Announcing its credit policy, the RBI said that reduction in policy rates at this point could aggravate already high inflation rather than bolster economic growth, which fell to a nine-year low in the March quarter.
In a token gesture, RBI cut statutory liquidity ratio (SLR) by 100 basis points to 23% from 24%. The SLR cut will be effective from August 11.
With inflation hovering near 7.5% and weak monsoon forecast, RBI took cautious stand against the trend from other countries like China and Brazil which cut policy rates to boost the sagging growth.
“In the current circumstances, lowering policy rates will only aggravate inflationary impulses without necessarily stimulating growth,” RBI Governor D Subbarao said.
In line with the wide view, RBI kept the repo rate -- the rate at which banks borrow money from the RBI -- unchanged at 8%; and accordingly the reverse repo rate is at 7%.
The CRR, or the portion of deposits that banks must keep with the RBI, remains at 4.75%.
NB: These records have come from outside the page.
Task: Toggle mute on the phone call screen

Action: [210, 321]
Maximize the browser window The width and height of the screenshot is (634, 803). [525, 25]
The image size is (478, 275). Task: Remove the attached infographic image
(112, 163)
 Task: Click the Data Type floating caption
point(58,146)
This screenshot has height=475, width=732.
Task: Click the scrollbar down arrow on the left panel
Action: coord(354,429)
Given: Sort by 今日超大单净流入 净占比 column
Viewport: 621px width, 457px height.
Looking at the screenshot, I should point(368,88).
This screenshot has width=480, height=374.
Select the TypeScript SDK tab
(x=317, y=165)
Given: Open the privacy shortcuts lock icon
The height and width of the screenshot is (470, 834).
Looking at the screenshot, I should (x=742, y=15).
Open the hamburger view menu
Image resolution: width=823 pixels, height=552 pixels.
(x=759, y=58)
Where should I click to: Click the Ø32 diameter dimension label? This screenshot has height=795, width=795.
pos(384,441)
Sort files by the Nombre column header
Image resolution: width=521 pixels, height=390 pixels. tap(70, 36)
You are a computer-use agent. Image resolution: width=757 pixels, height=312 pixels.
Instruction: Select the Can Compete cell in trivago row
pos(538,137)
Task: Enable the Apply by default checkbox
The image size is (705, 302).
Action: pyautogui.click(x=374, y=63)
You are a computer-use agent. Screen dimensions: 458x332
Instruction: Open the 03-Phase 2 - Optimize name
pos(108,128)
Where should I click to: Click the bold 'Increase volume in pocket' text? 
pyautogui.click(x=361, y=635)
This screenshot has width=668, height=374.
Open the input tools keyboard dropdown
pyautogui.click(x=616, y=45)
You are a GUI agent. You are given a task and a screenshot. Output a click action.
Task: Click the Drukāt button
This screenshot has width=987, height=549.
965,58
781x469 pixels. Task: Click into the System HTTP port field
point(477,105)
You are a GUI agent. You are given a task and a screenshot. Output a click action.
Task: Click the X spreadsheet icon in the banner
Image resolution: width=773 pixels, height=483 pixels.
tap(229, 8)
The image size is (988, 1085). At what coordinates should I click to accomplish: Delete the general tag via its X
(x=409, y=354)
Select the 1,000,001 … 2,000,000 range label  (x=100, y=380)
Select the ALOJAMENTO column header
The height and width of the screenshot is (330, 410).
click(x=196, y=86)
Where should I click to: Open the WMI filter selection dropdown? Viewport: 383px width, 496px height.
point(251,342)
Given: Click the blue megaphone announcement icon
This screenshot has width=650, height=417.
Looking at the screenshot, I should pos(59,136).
On inflation the RBI said, "The stickiness in inflation, despite the significant growth slowdown, was largely on account of high primary food inflation, which was in double-digits during Q1 of 2012-13 due to an unusual spike in vegetable prices and sustained high inflation in protein items.”
As India's growth slowed to a nine-year low of 5.3% Q1, the central bank cut its economic growth outlook for the FY13 6.5%, from the 7.3% projected earlier.
As RBI has raised its headline inflation projection for FY13 to 7% from 6.5% made in last review, possibility of any rate cut in near future seems to be impossibility.
The RBI's next rate review is September 17.
For struggling government of India, it would be a challenge to boost growth as fiscal deficit for the fiscal year that ended in March was 5.76% of GDP, and it is expected to deteriorate further as weak monsoon will force government to announce populist measures.
It would be interest to watch how new Finance Minister P Chidambram, as speculated in power circles, restarts the stalled reform process and better investment sentiment.